Artikel 3.2 Samenstelling van de welstandscommissie

  • 1.

    De welstandscommissie bestaat tenminste uit vier leden, waaronder een voorzitter en een secretaris, waarvan ten minste drie leden deskundig zijn op het gebied van architectuur, ruimtelijke kwaliteit dan wel cultuurhistorie.

  • 2.

    Voor de leden worden plaatsvervangers aangewezen.

  • 3.

    De welstandscommissie kan slechts adviezen uitbrengen indien tenminste drie leden aanwezig zijn en waarvan ten minste twee leden beschikken over deskundigheid op het gebied van welstand.

  • 4.

    De leden van de commissie zijn onafhankelijk van het gemeentebestuur.

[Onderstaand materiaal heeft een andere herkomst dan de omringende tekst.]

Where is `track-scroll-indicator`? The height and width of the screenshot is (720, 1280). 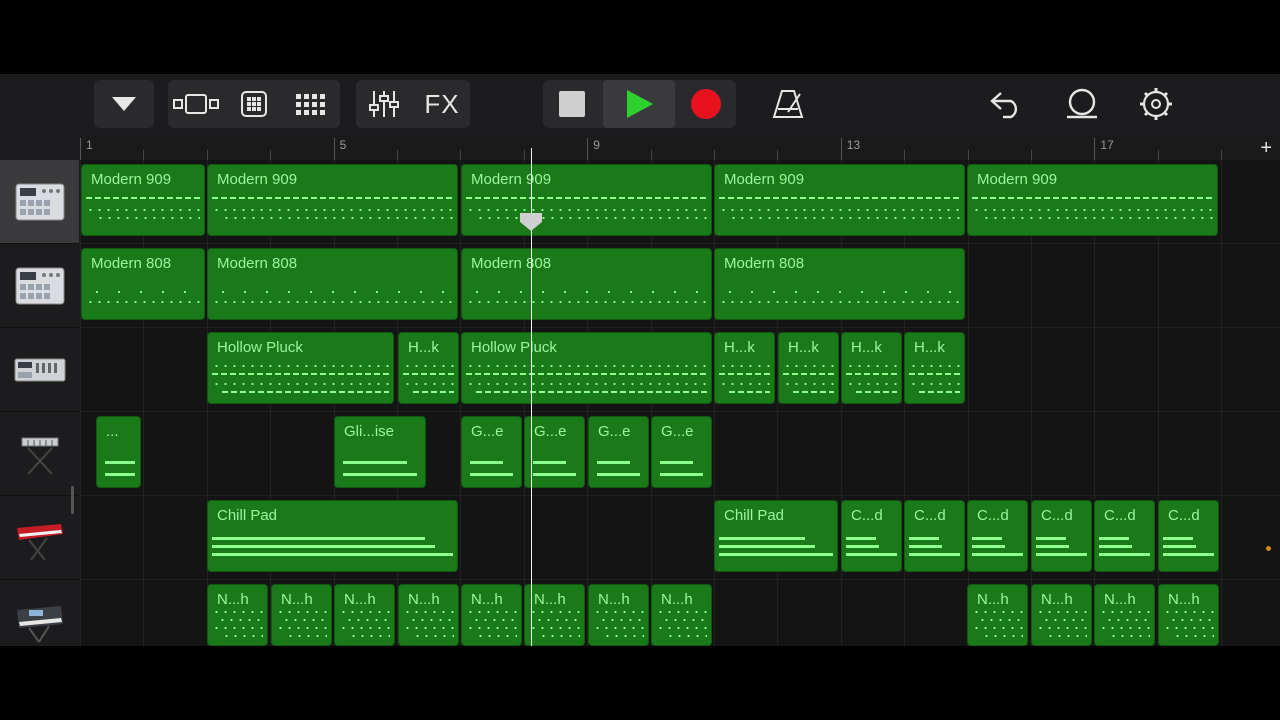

Artikel 3.3 Jaarlijkse verantwoording

  • 1.

    De welstandscommissie stelt jaarlijks een verslag op van haar werkzaamheden voor de gemeenteraad, waarin tenminste aan de orde komt:

    • a.

      op welke wijze toepassing is gegeven aan de welstandscriteria uit de welstandsnota;

    • b.

      de werkwijze van de welstandscommissie;

    • c.

      op welke wijze uitwerking is gegeven aan de openbaarheid van vergaderen;

    • d.

      de aard van de beoordeelde plannen;

    • e.

      de bijzondere projecten.

  • 2.

    De welstandscommissie kan in haar jaarverslag aanbevelingen doen ten aanzien van het gemeentelijk ruimtelijk kwaliteitsbeleid in het algemeen en de aanpassing van de gemeentelijke welstandsnota in het bijzonder.

Artikel 3.4 Termijn van advisering

  • 1.

    De welstandscommissie brengt het advies over de aanvraag om een omgevingsvergunning voor het bouwen uit binnen vier weken nadat door of namens het bevoegd gezag daarom is verzocht.

  • 2.

    Het bevoegd gezag kan in het verzoek om advies de welstandscommissie een langere termijn dan genoemd in lid 1 van dit artikel geven voor het uitbrengen van het welstandsadvies. Een langere termijn kan door het bevoegd gezag worden gegeven indien de termijn van afdoening van de aanvraag is verlengd met toepassing van artikel 3.9, tweede lid van de Wet algemene bepalingen omgevingsrecht.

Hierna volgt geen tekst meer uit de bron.